Is There Still Room for a Convention Hotel?

Of downtown Minneapolis’s 5,000 hotel rooms, more than 3,500 are connected by skyway to the Minneapolis Convention Center, and the new and proposed hotel projects promise another 500 rooms in the coming years. Even so, without a new convention headquarters hotel, Minneapolis will continue to lose convention-market share, says Greg Ortale, president and CEO of Meet Minneapolis, Official Conventions & Visitors Association (MCVA).

“The market has outgrown us,” Ortale says. “In our competitive set, we have a 2,800-room disadvantage within walking distance of the convention center, compared to cities like Denver, St. Louis, Indianapolis, and others.”

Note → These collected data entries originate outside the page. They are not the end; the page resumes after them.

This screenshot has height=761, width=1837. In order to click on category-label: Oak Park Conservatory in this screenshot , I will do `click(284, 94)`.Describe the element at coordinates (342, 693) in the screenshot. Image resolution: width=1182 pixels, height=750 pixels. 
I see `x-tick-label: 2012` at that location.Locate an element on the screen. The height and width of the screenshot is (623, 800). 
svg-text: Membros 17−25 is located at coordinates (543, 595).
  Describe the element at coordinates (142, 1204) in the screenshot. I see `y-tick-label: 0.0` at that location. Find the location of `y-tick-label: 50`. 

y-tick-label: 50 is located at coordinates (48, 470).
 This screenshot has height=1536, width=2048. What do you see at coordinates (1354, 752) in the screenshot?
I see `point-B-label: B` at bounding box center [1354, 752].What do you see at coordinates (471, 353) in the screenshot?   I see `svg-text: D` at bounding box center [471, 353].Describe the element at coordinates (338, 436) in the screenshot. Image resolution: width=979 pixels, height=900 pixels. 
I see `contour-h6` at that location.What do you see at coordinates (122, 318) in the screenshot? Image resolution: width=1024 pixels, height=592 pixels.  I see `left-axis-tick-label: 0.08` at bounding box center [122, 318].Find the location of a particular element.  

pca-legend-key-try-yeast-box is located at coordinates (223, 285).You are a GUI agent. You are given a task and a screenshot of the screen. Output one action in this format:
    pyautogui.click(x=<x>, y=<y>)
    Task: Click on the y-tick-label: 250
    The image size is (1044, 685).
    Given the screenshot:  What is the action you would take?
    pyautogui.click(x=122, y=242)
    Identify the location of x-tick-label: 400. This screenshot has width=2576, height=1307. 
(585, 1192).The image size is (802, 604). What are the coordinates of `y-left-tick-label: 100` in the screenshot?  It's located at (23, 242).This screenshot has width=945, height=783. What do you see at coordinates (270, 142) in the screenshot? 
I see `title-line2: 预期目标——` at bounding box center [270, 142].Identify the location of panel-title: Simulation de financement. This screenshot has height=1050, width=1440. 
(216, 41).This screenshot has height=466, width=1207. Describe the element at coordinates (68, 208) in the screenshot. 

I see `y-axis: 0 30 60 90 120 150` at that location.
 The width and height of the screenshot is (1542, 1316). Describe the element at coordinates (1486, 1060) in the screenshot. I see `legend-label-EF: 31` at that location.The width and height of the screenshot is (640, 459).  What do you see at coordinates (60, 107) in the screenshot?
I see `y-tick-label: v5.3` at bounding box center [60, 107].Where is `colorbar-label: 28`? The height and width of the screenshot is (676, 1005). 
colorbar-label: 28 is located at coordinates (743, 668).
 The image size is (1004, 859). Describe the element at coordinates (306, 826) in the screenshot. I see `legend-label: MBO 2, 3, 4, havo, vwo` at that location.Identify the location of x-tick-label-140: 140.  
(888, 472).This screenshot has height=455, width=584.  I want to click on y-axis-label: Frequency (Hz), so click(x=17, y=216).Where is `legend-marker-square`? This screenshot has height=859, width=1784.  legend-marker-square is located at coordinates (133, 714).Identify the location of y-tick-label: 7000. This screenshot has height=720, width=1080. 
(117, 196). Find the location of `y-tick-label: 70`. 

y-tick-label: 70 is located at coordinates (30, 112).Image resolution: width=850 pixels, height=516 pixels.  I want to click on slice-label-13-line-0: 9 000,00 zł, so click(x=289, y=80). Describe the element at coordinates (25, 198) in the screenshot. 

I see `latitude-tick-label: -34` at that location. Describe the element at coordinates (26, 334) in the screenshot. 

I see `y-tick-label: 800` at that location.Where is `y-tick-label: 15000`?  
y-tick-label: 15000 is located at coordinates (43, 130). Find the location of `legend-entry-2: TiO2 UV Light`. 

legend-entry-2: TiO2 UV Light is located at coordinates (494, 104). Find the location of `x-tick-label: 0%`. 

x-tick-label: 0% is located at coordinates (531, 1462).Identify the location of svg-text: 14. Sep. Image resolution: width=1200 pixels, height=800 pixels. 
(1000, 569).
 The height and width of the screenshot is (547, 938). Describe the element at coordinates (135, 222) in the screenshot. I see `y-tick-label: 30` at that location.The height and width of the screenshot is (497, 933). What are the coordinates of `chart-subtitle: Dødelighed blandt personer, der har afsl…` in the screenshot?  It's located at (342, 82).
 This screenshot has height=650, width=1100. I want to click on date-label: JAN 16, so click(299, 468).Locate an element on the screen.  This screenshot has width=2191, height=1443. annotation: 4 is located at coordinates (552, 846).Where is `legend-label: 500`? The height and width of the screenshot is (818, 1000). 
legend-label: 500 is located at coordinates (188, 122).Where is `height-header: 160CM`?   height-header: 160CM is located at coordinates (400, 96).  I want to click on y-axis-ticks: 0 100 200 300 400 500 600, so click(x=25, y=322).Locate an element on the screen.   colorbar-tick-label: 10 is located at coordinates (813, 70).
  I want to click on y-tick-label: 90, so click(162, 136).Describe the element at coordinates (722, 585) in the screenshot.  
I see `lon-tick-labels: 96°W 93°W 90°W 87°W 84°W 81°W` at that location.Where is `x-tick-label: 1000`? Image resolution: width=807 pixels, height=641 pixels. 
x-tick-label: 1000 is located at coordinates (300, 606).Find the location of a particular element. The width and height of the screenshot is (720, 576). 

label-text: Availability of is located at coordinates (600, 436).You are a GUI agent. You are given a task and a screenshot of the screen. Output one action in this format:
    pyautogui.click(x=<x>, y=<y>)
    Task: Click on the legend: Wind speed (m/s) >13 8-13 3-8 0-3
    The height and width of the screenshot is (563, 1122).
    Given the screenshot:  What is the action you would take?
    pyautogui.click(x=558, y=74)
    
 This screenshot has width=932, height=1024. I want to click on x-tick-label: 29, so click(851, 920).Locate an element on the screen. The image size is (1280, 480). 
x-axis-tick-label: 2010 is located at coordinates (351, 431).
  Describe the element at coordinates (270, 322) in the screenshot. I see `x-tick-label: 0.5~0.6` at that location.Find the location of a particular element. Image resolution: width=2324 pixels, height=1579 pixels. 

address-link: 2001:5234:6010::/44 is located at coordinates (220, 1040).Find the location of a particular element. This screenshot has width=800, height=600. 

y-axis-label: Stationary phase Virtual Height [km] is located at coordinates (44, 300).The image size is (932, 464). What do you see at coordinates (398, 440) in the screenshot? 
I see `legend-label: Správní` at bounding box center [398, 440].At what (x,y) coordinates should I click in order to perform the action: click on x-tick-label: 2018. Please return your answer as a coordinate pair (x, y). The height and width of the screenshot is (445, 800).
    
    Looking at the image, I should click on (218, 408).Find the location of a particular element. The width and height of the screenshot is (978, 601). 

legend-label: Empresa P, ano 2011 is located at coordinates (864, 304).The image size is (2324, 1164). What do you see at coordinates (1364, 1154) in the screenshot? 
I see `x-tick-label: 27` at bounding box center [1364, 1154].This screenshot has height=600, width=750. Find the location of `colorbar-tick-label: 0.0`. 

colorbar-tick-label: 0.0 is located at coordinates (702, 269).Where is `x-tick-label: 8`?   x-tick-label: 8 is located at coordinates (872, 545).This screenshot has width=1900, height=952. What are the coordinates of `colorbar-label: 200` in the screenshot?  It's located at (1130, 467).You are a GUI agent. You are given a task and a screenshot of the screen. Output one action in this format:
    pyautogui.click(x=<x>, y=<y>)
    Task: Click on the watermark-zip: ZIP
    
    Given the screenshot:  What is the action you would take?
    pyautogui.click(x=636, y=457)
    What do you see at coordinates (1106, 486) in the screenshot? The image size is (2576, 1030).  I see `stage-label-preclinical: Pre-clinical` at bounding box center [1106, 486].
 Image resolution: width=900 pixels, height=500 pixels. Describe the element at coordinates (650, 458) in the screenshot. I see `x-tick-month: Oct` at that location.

The primary problem is one of convenience, Ortale explains. Denver and St. Louis, for example, each recently built 1,100-room convention hotels, which can easily hold whole conventions or significant sections of large groups. Though the Twin Cities metro area has the capacity to accommodate conventions of, say, 3,500 people or more, groups that size have to be sectioned off in several hotel blocks—a meeting planner’s nightmare. Also, groups must incur the hefty cost of providing transportation for their people to and from the convention center.

“Groups are finding they can get a much more convenient package elsewhere,” Ortale says. And that’s increasingly becoming a deal breaker. For the convention center’s fiscal year 2006, which Ortale described as “soft,” Minneapolis lost on bids for groups that, collectively, would have totaled more than 590,000 room nights. “We had been batting 50 percent. At 50 percent,” he says, “you’re talking close to 300,000 additional room nights, which would have made this a record-breaking year.”

The Minneapolis City Council has suggested that if MCVA could interest a developer in the project, the council would evaluate it through the regular process. Ortale says that the incoming hotels are all too small (the largest one is 214 rooms) and too scattered to obstruct the MCVA’s forward progress.

Some industry observers disagree. “Every room you add is one more room that is not needed by a convention hotel,” says Russell Nelson, president of Nelson Tietz & Hoye in Minneapolis. “So there’s no question that the 300, 400, or 500 new rooms downtown are a direct hit on the feasibility of a convention hotel.”

Steve Sherf of GVA Marquette Advisors says that the success of a convention hotel would hinge on its ability to fill rooms on days when the convention center is dark. “But if we have three new hotels in downtown Minneapolis, it might dilute some of the downtown demand, so there won’t be as much demand to slide over to the convention hotel,” he says.

Ortale remains optimistic. “I think, ultimately, we will see something occur,” he says. “I just don’t know when.”